(Records for this exercise)
* * * * *

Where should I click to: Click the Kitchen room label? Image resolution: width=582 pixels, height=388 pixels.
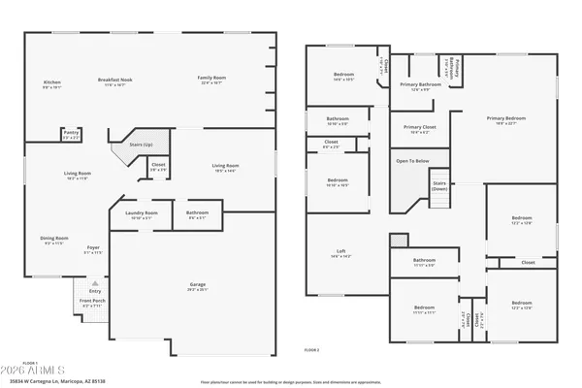[x=52, y=82]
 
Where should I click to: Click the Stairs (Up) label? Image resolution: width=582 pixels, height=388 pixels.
[x=128, y=145]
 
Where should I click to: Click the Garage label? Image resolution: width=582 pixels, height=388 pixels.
[x=197, y=285]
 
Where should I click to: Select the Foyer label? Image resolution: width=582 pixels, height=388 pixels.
[x=93, y=248]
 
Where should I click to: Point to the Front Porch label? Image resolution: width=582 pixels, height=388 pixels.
[x=92, y=303]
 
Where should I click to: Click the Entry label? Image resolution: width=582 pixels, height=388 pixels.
[x=94, y=291]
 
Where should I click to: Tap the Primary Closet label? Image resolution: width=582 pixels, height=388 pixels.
[x=419, y=127]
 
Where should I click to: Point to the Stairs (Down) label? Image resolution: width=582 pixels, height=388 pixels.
[x=439, y=185]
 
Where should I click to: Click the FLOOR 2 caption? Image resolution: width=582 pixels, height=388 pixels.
[x=311, y=349]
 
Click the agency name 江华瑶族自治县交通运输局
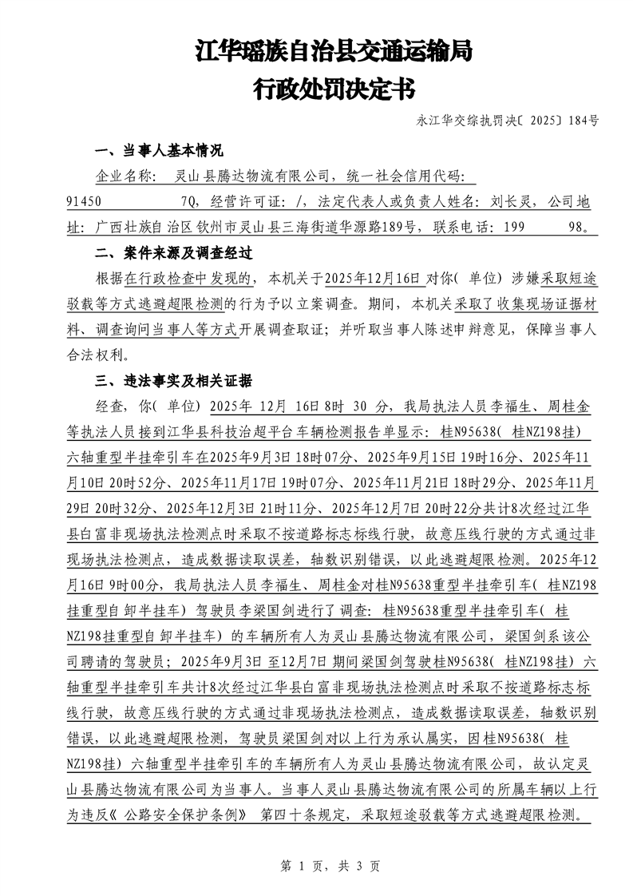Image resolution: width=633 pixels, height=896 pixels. [x=334, y=53]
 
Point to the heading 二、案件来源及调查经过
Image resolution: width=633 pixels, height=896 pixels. [x=173, y=253]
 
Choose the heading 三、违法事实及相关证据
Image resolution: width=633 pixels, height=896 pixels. [x=173, y=379]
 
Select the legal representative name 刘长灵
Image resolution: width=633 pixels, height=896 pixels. [x=505, y=202]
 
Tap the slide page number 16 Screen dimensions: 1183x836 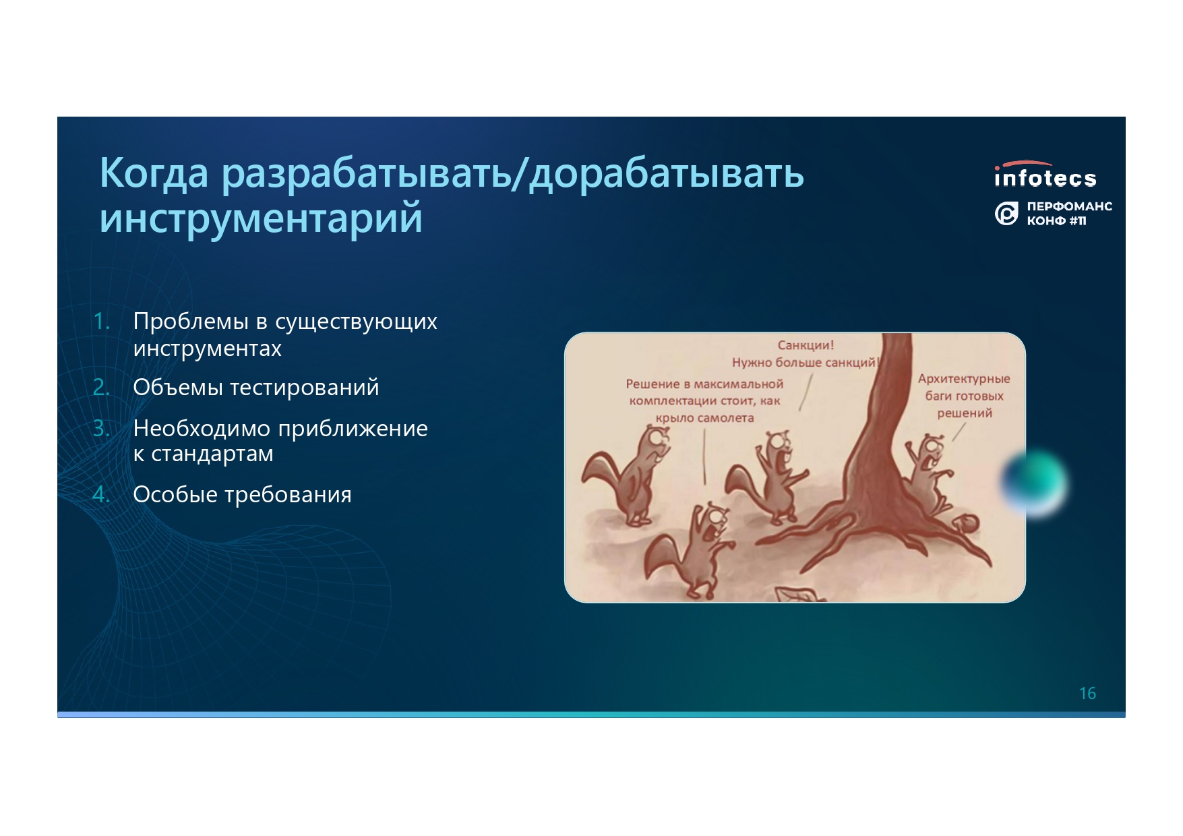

* * * * *

Print the rows again word for word, starting at the line that contains "Choose the heading 三、违法事实及相关证据" and continuing through the end of the rows, with both ends included. Leave the pictures out.

(Task result)
Choose the heading 三、违法事实及相关证据
Image resolution: width=633 pixels, height=896 pixels. [x=173, y=379]
 
Select the legal representative name 刘长灵
Image resolution: width=633 pixels, height=896 pixels. [x=505, y=202]
 
Tap the slide page number 16 Screen dimensions: 1183x836 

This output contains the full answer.